> [Brief]
Copy every line below that has the word "width" in it.

======

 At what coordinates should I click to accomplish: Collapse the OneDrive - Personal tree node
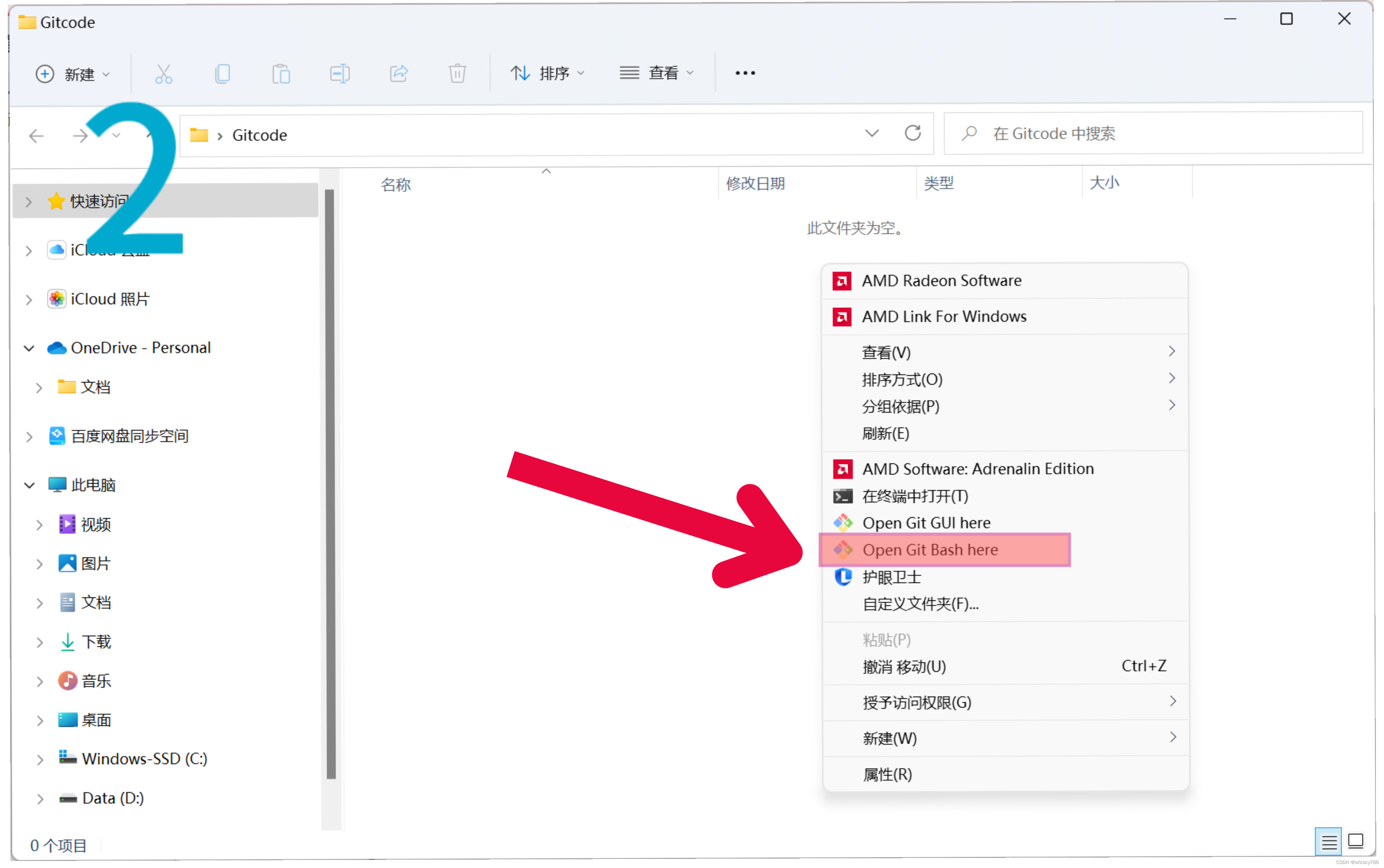point(29,348)
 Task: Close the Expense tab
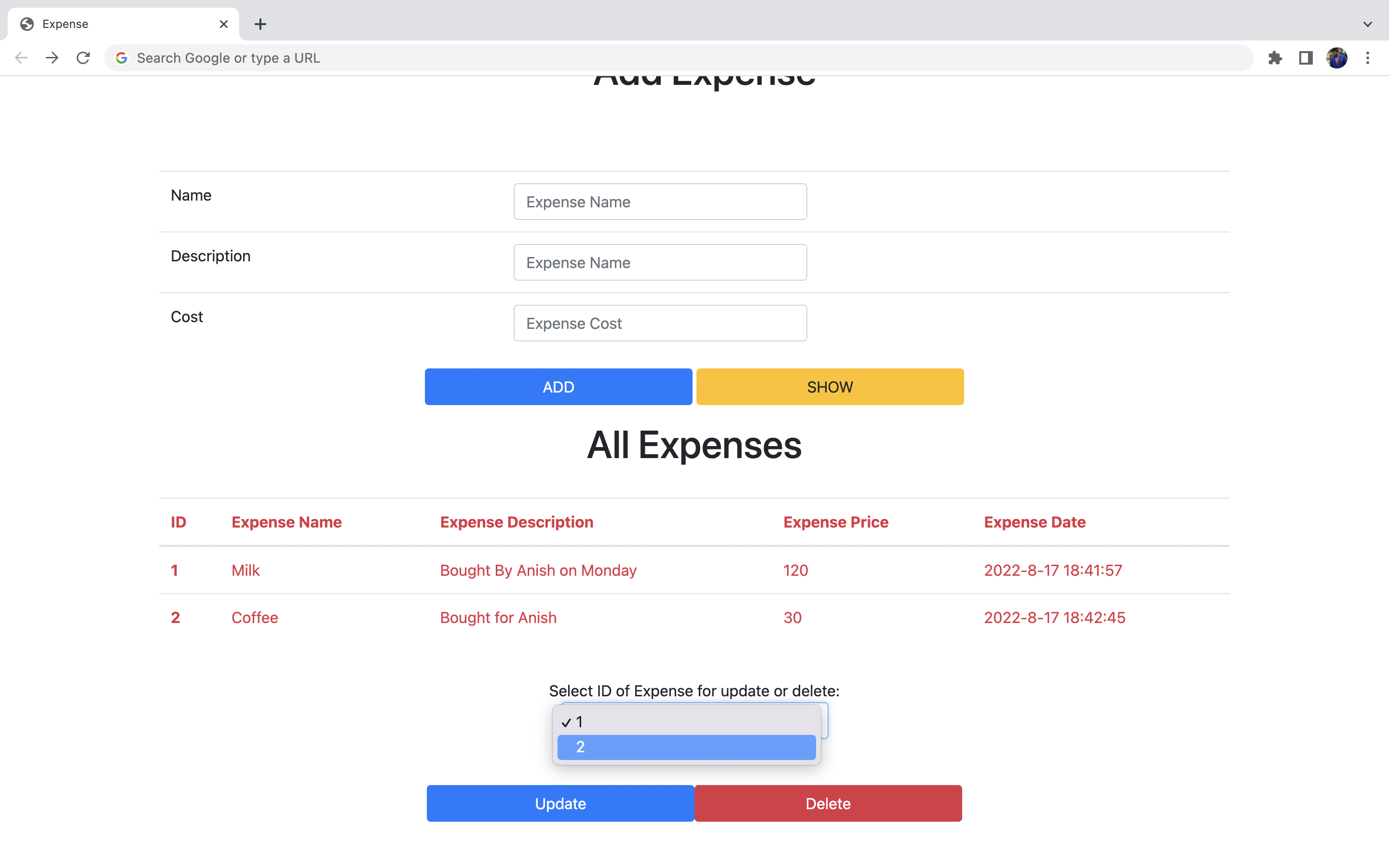click(x=224, y=24)
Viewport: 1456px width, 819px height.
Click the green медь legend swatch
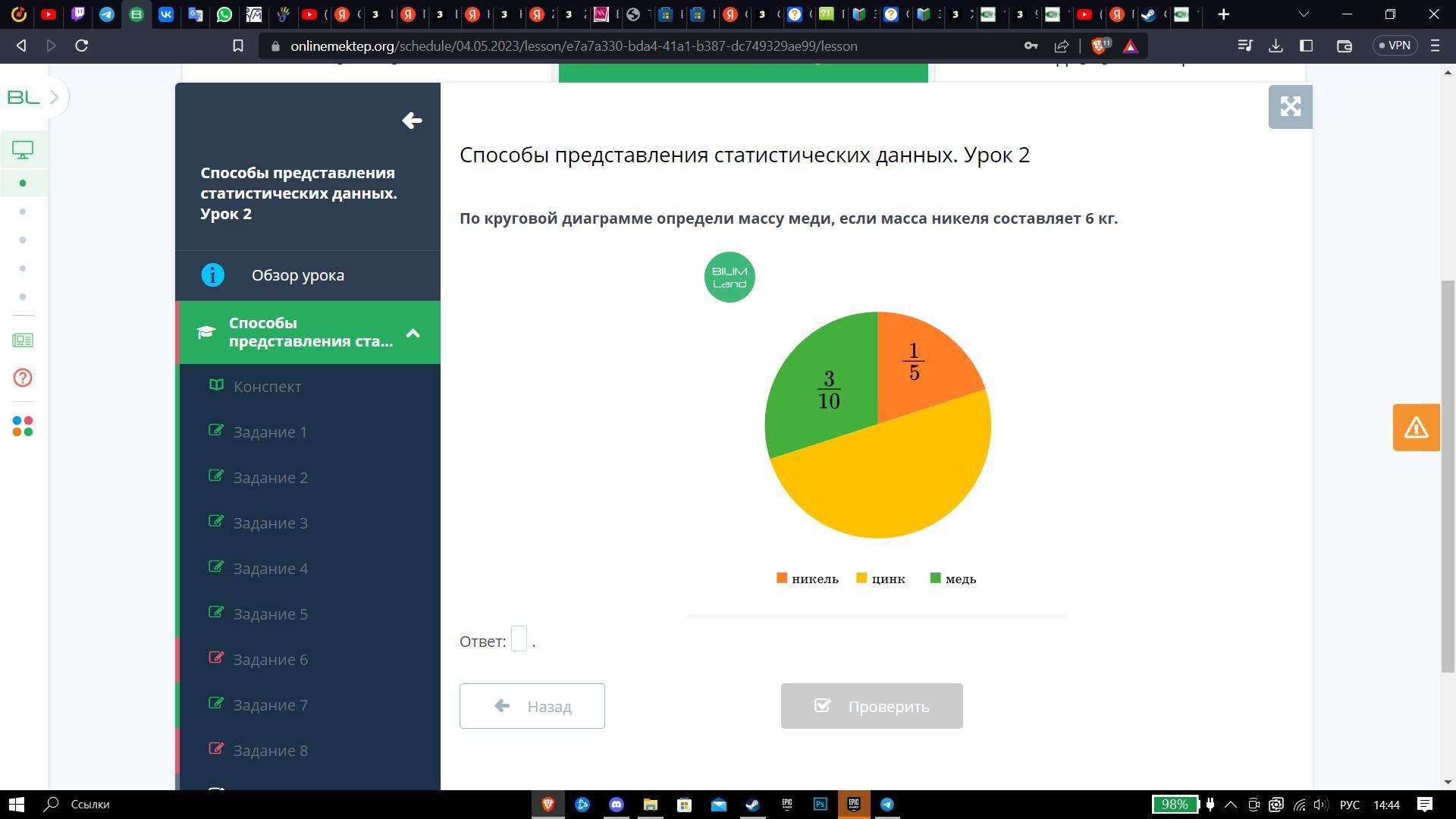point(935,579)
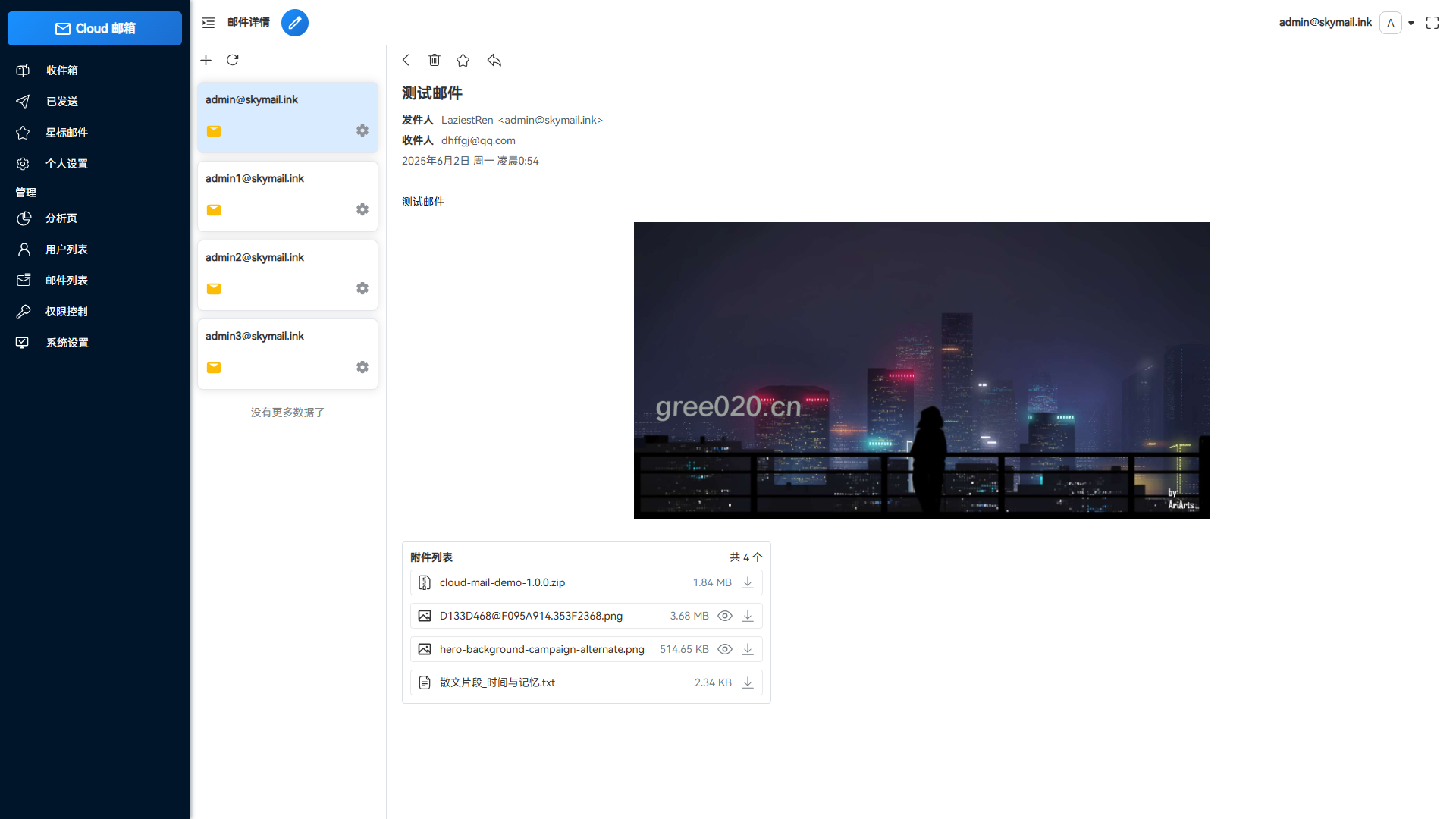Screen dimensions: 1456x819
Task: Open settings gear for admin2@skymail.ink
Action: click(x=362, y=288)
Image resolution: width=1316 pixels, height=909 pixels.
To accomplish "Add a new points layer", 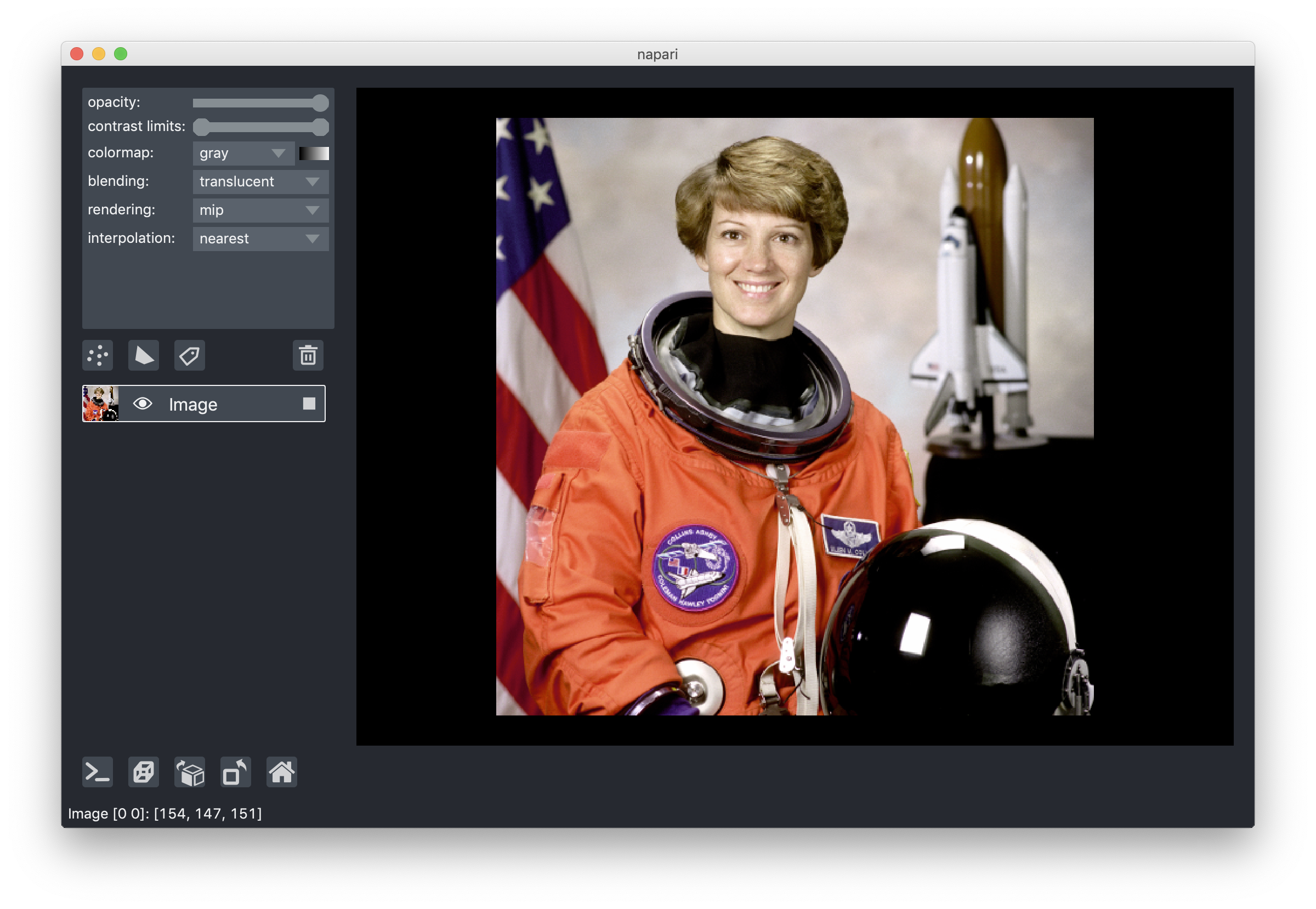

======

> [Task result]
Viewport: 1456px width, 819px height.
Image resolution: width=1316 pixels, height=909 pixels.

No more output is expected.